The cerebrum consists of two cerebral hemispheres, right and left, separated by the interhemispheric sulcus. Each cerebral hemisphere is surrounded by a layer of gray matter 2 to 4 mm thick called the cortex. The cerebral cortex is divided into four main lobes:

Frontal lobe.

Occipital lobe.

Top lobe.

The temporal lobe.

Functions of the cerebral cortex

The cerebral cortex is the centre of many important neurological functions:

Movement function.

Sensory function.

Botanical function.

Advanced neural function.

Each area of ​​the cerebral cortex corresponds to a certain function.

The cerebral cortex is also the centre of higher neural activities: thinking, feeling...

In this article, we only study the functional areas of the cerebral cortex, the higher neural activity will be covered in another chapter.

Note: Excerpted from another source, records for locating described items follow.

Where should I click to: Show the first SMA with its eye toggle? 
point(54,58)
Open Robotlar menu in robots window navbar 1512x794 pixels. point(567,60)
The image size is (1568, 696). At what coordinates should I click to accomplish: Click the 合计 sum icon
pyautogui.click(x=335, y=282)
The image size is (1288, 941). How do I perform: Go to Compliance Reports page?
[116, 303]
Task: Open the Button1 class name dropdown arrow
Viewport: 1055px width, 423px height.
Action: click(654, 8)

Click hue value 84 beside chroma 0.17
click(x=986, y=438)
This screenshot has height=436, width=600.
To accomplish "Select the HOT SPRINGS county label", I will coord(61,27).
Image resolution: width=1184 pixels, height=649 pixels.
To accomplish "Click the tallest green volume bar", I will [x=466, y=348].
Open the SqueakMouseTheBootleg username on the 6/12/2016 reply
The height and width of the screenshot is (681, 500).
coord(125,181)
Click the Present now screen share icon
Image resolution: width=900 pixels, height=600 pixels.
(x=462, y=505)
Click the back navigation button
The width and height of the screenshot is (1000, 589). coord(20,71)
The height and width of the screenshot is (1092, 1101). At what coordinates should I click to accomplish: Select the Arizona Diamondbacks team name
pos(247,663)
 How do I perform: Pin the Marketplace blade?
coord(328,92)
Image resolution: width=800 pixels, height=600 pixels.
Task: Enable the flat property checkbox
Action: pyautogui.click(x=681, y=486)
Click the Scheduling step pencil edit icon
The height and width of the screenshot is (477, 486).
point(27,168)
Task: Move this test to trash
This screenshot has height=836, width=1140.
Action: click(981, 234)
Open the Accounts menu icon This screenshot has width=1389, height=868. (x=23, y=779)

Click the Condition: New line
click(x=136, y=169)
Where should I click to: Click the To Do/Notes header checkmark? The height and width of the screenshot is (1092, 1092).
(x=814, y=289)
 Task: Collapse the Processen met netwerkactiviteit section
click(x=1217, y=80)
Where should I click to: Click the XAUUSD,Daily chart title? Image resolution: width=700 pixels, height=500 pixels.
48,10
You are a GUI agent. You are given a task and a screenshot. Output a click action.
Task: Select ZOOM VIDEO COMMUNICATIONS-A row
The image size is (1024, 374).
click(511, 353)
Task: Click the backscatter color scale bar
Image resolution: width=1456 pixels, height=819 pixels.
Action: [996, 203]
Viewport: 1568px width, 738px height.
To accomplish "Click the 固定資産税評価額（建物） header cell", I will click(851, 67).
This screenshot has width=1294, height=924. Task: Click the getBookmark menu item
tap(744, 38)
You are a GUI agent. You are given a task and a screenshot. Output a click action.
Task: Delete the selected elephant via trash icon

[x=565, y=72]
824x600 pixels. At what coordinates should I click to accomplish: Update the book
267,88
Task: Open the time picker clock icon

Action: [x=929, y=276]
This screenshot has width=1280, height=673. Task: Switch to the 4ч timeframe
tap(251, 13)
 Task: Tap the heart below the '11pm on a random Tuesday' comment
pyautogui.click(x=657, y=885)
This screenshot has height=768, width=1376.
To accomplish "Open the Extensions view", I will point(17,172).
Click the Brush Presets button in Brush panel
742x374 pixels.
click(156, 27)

To study the functional areas of the cerebral cortex, people divide the cortex in different ways. Among them, Brodmann's way of dividing the cerebral cortex into 50 regions numbered from 1 to 50 is the most common.

Sensory regions

Visual area:

Including regions 17, 18, 19 belonging to the occipital lobes on both sides.

Zone 17:

As the normal visual field, this area gives us the perception of light and colour but does not allow us to perceive the visible object.

Zone 18, 19:

It is the perceptual visual area that allows us to perceive what we see.

When this area is damaged, you can see the object but do not know what it is.

Hearing area:

Including regions 22, 41, 42 belonging to the bilateral temporal lobes.

Areas 41, 42:

This is the normal auditory region, giving us the sensation of sound (raw sound). Damage to this area causes deafness.

Zone 22:

Is the auditory perception area, which allows us to perceive what kind of sound?

Taste area:

Belongs to area 43 of the parietal lobe.

Olfactory area:

Belonging to area 34 of the temporal lobe, this region belongs to the limbic system.

Sensory area

Belongs to zone 1, 2, 3 of the peak rally.

Motion zone

Belonging to the ascending frontal gyrus, this is the starting point of the tower bundle.

Compared with other regions, the motion zone has the largest area.

In addition, besides the motor area, there is a premotor area in the 6 frontal lobes, which is the place where the fibres go to the subcortical gray nuclei and then follow the extrapyramidal system to govern automatic movements.

The motor and sensory areas of the cerebral cortex have the following rules of operation:

Crossover rule:

One hemisphere of the brain controls the movement and sensation of the other half of the body.

Rule of precedence:

The organs that have a lot of movement and subtle sensations occupy a larger cortical area (hands, mouths, etc.).

Inversion rule:

The upper cortex governs the movement and sensation of the lower parts of the body. In contrast, the lower cortex governs the upper parts.

Speech zone

There are two regions related to speech:

Broca area:

Belongs to areas 44 and 45 of the frontal lobe.

This is the area that governs the movement of organs involved in vocal movements such as the larynx, lips, tongue...

When this area is damaged, they become mute but still understand words and words. The patient hears and reads and understands but cannot express his or her thoughts verbally. However, they can express themselves through writing.

Wernicke Region:

Located in the temporal lobe, this is a very important region in the formation of speech and thought. Therefore, also known as the language comprehension area, the comprehension area...

This area not only governs speech, but also allows us to understand words, understand words...

When Wernicke's area is damaged, he suffers from muteness accompanied by incomprehension of words, words...

The speech region is unevenly distributed in 2 hemispheres. In right-handed people (about 90%), Broca and Wernicke's areas develop very widely on the left hemisphere, the right hemisphere is negligible, and the left hemisphere is called the dominant hemisphere.

In left-handed people (accounting for 10%), the dominance of both hemispheres is equal. The number of hemispheric people must be very small.